Dataset entries:
|---|
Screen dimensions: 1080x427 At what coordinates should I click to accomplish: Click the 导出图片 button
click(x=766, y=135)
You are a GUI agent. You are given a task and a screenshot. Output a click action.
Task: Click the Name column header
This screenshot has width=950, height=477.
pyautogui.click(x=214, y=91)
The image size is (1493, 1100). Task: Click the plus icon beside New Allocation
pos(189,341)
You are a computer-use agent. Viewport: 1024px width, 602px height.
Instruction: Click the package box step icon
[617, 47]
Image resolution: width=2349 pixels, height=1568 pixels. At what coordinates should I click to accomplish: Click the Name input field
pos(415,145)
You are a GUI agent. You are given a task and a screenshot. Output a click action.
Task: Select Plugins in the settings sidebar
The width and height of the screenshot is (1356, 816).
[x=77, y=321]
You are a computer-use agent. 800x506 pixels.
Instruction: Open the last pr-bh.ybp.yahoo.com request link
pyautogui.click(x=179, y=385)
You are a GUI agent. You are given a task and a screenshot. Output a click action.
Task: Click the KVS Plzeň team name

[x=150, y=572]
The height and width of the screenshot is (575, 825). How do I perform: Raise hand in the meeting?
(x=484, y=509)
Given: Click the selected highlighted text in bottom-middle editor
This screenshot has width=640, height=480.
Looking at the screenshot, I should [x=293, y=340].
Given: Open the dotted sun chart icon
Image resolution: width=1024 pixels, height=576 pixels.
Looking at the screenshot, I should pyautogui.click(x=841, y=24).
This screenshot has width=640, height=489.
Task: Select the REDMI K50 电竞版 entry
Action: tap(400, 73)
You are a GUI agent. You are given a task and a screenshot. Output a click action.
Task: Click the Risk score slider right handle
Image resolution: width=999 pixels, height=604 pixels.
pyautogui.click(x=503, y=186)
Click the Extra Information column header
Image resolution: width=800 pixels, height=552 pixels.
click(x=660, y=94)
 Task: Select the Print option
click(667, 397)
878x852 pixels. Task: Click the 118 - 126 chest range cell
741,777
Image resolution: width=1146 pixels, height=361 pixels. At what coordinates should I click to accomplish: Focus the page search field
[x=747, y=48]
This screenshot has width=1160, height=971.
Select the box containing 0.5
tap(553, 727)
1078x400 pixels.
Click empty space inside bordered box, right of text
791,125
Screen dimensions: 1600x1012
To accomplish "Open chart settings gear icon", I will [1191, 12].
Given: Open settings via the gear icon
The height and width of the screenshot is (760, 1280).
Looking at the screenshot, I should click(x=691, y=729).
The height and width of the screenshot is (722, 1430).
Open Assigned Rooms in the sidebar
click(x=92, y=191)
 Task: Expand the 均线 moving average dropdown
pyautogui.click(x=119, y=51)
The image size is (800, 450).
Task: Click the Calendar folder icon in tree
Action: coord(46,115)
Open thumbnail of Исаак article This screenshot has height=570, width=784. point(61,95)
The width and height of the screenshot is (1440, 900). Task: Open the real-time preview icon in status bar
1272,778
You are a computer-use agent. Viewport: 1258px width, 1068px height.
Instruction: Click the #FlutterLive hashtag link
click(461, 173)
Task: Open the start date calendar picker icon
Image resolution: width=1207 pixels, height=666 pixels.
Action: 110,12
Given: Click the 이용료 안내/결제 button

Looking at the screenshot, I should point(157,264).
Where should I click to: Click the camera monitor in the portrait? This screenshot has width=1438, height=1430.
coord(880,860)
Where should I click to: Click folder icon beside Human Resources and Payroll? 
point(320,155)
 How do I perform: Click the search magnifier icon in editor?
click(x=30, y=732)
|---|
Goal of the exercise -
Your answer must be every record above, repeated exactly.

Solution -
Screen dimensions: 1080x427 At what coordinates should I click to accomplish: Click the 导出图片 button
click(x=766, y=135)
You are a GUI agent. You are given a task and a screenshot. Output a click action.
Task: Click the Name column header
This screenshot has width=950, height=477.
pyautogui.click(x=214, y=91)
The image size is (1493, 1100). Task: Click the plus icon beside New Allocation
pos(189,341)
You are a computer-use agent. Viewport: 1024px width, 602px height.
Instruction: Click the package box step icon
[617, 47]
Image resolution: width=2349 pixels, height=1568 pixels. At what coordinates should I click to accomplish: Click the Name input field
pos(415,145)
You are a GUI agent. You are given a task and a screenshot. Output a click action.
Task: Select Plugins in the settings sidebar
The width and height of the screenshot is (1356, 816).
[x=77, y=321]
You are a computer-use agent. 800x506 pixels.
Instruction: Open the last pr-bh.ybp.yahoo.com request link
pyautogui.click(x=179, y=385)
You are a GUI agent. You are given a task and a screenshot. Output a click action.
Task: Click the KVS Plzeň team name

[x=150, y=572]
The height and width of the screenshot is (575, 825). How do I perform: Raise hand in the meeting?
(x=484, y=509)
Given: Click the selected highlighted text in bottom-middle editor
This screenshot has width=640, height=480.
Looking at the screenshot, I should [x=293, y=340].
Given: Open the dotted sun chart icon
Image resolution: width=1024 pixels, height=576 pixels.
Looking at the screenshot, I should pyautogui.click(x=841, y=24).
This screenshot has width=640, height=489.
Task: Select the REDMI K50 电竞版 entry
Action: tap(400, 73)
You are a GUI agent. You are given a task and a screenshot. Output a click action.
Task: Click the Risk score slider right handle
Image resolution: width=999 pixels, height=604 pixels.
pyautogui.click(x=503, y=186)
Click the Extra Information column header
Image resolution: width=800 pixels, height=552 pixels.
click(x=660, y=94)
 Task: Select the Print option
click(667, 397)
878x852 pixels. Task: Click the 118 - 126 chest range cell
741,777
Image resolution: width=1146 pixels, height=361 pixels. At what coordinates should I click to accomplish: Focus the page search field
[x=747, y=48]
This screenshot has width=1160, height=971.
Select the box containing 0.5
tap(553, 727)
1078x400 pixels.
Click empty space inside bordered box, right of text
791,125
Screen dimensions: 1600x1012
To accomplish "Open chart settings gear icon", I will [1191, 12].
Given: Open settings via the gear icon
The height and width of the screenshot is (760, 1280).
Looking at the screenshot, I should click(x=691, y=729).
The height and width of the screenshot is (722, 1430).
Open Assigned Rooms in the sidebar
click(x=92, y=191)
 Task: Expand the 均线 moving average dropdown
pyautogui.click(x=119, y=51)
The image size is (800, 450).
Task: Click the Calendar folder icon in tree
Action: coord(46,115)
Open thumbnail of Исаак article This screenshot has height=570, width=784. point(61,95)
The width and height of the screenshot is (1440, 900). Task: Open the real-time preview icon in status bar
1272,778
You are a computer-use agent. Viewport: 1258px width, 1068px height.
Instruction: Click the #FlutterLive hashtag link
click(461, 173)
Task: Open the start date calendar picker icon
Image resolution: width=1207 pixels, height=666 pixels.
Action: 110,12
Given: Click the 이용료 안내/결제 button

Looking at the screenshot, I should point(157,264).
Where should I click to: Click the camera monitor in the portrait? This screenshot has width=1438, height=1430.
coord(880,860)
Where should I click to: Click folder icon beside Human Resources and Payroll? 
point(320,155)
 How do I perform: Click the search magnifier icon in editor?
click(x=30, y=732)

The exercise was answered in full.